When I just have to let it all out, I can always do it here. Those who still read probably aren't getting a very balanced diet of me, but oh well!
Today I feel like I have to put on tough skin....
it is really stupid petty stuff really. I am lucky to have what I have. I appreciate more my husband. We have our health. We have our kids. We own our house (paid in full this year!)
Hani's first birthday party is coming up and when I sent out a group message to my in laws about their availability about the weekend in question, I get responses back asking if it can be a "group" bday party. Um, no! Have your own party don't mooch off mine. I think it would be a fine idea if it wasn't her FIRST birthday party. But I felt like I couldn't say no, so I said yes. :-/ They can't afford their own party, that is exactly why they are latching on to mine. I felt if I said no then there would be bad vibes or they just wouldn't come.
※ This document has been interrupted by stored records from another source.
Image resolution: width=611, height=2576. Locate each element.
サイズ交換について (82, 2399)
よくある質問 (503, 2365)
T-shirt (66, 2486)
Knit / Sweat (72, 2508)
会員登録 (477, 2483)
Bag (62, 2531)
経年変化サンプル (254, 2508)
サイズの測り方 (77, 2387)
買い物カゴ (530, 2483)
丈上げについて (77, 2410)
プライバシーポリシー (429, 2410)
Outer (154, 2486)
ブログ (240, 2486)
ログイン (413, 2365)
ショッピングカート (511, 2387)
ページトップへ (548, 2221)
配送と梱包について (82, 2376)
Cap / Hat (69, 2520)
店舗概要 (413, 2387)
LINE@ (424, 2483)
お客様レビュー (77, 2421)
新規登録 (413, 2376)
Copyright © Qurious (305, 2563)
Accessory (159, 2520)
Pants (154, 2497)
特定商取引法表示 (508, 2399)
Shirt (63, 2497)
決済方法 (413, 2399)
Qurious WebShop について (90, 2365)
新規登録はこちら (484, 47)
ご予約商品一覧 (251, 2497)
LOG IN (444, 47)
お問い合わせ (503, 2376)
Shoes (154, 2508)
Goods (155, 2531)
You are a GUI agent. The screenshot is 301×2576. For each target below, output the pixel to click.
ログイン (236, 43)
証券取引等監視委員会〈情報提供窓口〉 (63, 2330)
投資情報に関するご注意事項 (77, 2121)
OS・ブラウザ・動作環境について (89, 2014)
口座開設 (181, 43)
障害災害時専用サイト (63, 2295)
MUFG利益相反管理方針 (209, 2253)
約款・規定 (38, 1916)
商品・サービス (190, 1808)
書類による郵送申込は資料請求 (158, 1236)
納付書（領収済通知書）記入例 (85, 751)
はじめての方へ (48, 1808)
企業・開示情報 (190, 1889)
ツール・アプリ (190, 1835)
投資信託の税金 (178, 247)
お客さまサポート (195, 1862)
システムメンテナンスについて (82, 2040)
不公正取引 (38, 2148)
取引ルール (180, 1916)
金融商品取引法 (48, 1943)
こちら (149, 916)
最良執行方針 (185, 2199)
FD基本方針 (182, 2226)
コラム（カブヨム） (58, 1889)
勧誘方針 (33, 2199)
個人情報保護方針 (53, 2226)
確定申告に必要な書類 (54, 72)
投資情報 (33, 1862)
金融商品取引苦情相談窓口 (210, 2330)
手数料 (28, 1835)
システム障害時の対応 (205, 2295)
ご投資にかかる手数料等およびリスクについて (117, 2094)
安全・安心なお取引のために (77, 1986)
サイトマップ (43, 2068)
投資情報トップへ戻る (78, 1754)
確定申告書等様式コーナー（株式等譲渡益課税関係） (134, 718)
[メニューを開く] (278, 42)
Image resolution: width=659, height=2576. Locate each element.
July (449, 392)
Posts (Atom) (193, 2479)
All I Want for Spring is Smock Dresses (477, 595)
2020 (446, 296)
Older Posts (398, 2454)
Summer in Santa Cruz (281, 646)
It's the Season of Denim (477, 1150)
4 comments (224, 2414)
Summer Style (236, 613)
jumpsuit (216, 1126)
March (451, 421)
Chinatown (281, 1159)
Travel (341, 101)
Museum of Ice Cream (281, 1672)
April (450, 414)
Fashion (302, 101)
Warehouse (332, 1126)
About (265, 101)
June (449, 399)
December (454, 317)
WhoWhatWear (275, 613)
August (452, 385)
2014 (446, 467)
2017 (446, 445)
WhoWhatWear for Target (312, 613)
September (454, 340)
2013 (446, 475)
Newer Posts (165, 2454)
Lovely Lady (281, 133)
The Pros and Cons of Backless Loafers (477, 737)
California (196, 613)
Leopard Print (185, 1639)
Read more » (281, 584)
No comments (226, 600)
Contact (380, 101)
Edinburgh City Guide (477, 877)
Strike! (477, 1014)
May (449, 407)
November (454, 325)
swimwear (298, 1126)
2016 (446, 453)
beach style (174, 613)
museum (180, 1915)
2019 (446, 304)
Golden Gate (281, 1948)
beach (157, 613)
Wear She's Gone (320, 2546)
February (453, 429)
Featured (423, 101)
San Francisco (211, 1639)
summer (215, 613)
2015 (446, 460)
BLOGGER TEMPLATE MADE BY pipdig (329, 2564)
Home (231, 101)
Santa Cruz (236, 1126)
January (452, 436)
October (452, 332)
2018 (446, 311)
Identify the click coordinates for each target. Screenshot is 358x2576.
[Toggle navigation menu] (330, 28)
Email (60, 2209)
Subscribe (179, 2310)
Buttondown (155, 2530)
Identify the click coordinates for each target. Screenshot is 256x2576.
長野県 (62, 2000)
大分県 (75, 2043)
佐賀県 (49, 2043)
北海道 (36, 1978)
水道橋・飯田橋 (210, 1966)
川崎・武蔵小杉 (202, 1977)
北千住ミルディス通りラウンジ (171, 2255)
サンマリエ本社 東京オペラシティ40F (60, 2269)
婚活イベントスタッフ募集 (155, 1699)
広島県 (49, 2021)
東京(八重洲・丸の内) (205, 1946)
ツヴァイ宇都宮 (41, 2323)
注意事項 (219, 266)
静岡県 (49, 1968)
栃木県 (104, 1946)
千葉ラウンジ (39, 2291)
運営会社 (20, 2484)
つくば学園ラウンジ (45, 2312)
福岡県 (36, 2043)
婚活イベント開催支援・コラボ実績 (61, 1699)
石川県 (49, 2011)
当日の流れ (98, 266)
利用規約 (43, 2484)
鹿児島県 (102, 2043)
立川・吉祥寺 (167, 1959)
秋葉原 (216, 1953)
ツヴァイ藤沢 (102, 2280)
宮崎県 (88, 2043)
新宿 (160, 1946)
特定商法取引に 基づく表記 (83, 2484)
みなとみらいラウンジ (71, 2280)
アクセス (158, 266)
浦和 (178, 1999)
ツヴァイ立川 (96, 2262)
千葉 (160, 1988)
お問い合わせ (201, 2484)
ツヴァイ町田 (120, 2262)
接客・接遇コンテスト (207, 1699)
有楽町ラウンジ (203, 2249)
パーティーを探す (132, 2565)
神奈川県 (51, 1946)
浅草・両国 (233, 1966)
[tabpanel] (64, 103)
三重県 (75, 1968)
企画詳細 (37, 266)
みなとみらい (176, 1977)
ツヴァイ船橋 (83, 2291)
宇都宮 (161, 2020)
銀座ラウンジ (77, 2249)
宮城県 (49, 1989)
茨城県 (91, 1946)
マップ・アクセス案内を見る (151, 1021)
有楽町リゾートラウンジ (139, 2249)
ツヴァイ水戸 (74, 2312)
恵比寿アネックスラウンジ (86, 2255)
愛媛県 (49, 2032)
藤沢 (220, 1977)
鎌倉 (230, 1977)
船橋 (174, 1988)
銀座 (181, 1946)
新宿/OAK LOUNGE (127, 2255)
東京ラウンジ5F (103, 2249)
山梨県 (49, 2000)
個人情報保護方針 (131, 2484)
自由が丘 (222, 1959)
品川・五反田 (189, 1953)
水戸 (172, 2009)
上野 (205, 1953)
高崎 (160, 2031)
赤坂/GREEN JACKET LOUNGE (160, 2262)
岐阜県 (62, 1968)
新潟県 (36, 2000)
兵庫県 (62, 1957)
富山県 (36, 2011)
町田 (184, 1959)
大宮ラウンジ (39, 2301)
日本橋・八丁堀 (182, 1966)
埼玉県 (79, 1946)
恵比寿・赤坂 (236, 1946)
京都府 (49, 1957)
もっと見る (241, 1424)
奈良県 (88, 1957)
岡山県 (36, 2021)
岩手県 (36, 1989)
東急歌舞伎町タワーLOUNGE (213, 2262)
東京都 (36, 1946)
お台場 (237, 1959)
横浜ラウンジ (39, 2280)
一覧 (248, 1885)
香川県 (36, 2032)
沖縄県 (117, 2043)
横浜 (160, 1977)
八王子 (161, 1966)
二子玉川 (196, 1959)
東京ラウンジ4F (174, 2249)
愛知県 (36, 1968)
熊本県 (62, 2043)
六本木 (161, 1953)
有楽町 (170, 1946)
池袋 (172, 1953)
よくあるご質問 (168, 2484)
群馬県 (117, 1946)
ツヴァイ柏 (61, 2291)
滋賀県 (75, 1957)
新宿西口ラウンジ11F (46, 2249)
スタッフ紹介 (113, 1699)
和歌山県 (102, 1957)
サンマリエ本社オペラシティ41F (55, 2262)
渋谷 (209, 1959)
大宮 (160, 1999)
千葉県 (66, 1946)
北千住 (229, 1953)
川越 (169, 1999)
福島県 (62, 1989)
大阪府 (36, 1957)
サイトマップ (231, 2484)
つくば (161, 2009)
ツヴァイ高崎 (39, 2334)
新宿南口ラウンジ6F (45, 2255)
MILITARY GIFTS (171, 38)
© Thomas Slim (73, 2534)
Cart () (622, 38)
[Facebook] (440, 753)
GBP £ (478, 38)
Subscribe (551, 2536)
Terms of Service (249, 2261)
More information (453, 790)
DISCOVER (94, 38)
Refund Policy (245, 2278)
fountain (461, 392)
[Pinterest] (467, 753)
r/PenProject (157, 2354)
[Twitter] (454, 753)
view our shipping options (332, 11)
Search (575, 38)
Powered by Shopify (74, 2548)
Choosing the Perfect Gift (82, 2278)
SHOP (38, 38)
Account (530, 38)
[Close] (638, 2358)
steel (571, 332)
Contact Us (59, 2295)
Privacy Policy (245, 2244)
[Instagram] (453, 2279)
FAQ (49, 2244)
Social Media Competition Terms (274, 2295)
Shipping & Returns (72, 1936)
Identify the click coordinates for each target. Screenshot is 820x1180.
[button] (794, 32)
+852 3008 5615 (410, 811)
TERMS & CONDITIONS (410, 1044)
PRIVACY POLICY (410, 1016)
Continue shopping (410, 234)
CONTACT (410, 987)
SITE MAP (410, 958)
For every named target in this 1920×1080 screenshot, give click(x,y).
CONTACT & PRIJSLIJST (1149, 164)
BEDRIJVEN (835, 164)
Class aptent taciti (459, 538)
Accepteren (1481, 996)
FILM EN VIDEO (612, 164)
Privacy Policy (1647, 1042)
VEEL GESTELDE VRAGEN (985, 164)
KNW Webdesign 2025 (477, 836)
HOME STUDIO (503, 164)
The whole family has fallen on really hard financial times.. and we have loaned out a lot of money already.
My neighbors. My neighbors are great for the most part. Yesterday though I felt like my next door neighbor took advantage a little bit.. sometimes her son stays and plays with mine while she goes to a karate class with her older daughter. Yesterday he was in my house and she asked if she could leave him, but I told her no, because it was my husband's bday and I was going to decorate with my son. I also was feeling sick, and told her so early in the day, I guess she forgot. But her son was upstairs and wasn't responding to her calls and she was running late, and so I said fine, he can stay. She probably just wasn't expecting me to say no. She is nice, so I doubt that she will do it again.